Labour Selects Ohariu Candidate
Labour Selects Ohariu Candidate
The Labour Party has confirmed Charles Chauvel as its candidate for the Ohariu electorate at the next election.
The Labour Party has confirmed Charles Chauvel as its candidate for the Ohariu electorate at the next election. Mr Chauvel’s selection was announced by the Chair of the Ohariu Labour Electorate Committee, Mr Ash Bhasin, yesterday.
The confirmation meeting was held in Ngaio, and was attended by around 30 local Labour Party members, including a representative of the Party’s governing New Zealand Council.
Mr Bhasin said that the Party was very pleased to have Charles Chauvel as its candidate again for the 2008 election. “Charles ran an excellent campaign for Labour here in the last election, and we are confident that he will do so again next year. He has been a hard-working List MP for Labour in the Wellington region since he was elected to Parliament, and the Party looks forward to offering him our full support between now and the 2008 election.”
Chauvel said: "I am delighted to be running as Labour’s candidate for Ohariu again” said Chauvel. “People in the electorate have been very loyal to Labour. I want to make sure that we continue to deserve that loyalty. A strong economy; low unemployment; good schools, hospitals and public transport; Working for Families; KiwiSaver, sustainable environmental policies and a responsible foreign policy all stand at the core of Labour’s commitments to the people of the electorate. We will be mounting a vigorous “two ticks” campaign, both for the Party vote and for the electorate vote, to ensure that these policies continue.”

DATA EXTRACTS:

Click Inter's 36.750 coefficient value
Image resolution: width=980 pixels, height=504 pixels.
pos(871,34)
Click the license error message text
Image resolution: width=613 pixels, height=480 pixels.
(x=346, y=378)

PROBLEM A:
Answer these questions using the Labour candidate announcement.
(i) In which place was the confirmation meeting held?
(ii) Who announced Mr Chauvel's selection, and what role does that person hold?
(iii) What kind of campaign does Chauvel say Labour will run?
PROBLEM B:
Pick up the Labour candidate announcement after its last sentence and write what comes next.
The rows were taken from a different source than the text.

EXERCISE OUTPUT A:
(i) Ngaio
(ii) Mr Ash Bhasin, Chair of the Ohariu Labour Electorate Committee
(iii) A vigorous "two ticks" campaign, for both the Party vote and the electorate vote

EXERCISE OUTPUT B:
Charles Chauvel stood as Labour’s candidate in Ohariu-Belmont (the former name of the electorate) in 2005, when Labour’s Party vote increased by 3% and its electorate vote by 5%. These were the biggest improvements nationwide over the 2002 election results in a non-Labour held seat, and saw the sitting MP’s majority reduced from over 12,000 to under 8,000.
Chauvel, formerly a partner in international law firm Minter Ellison, is 38 years old. He has been a Labour List MP since 1 August 2005 when he replaced the Hon Jim Sutton, who retired to become NZ’s World Trade Ambassador. He is the Chairperson of Parliament’s Finance and Expenditure Committee. The Ohariu electorate is much the same in composition as the old Ohariu-Belmont one, except that it takes in Chartwell and Crofton Downs from the former boundaries of Wellington Central, and loses Belmont to the Rimutaka electorate.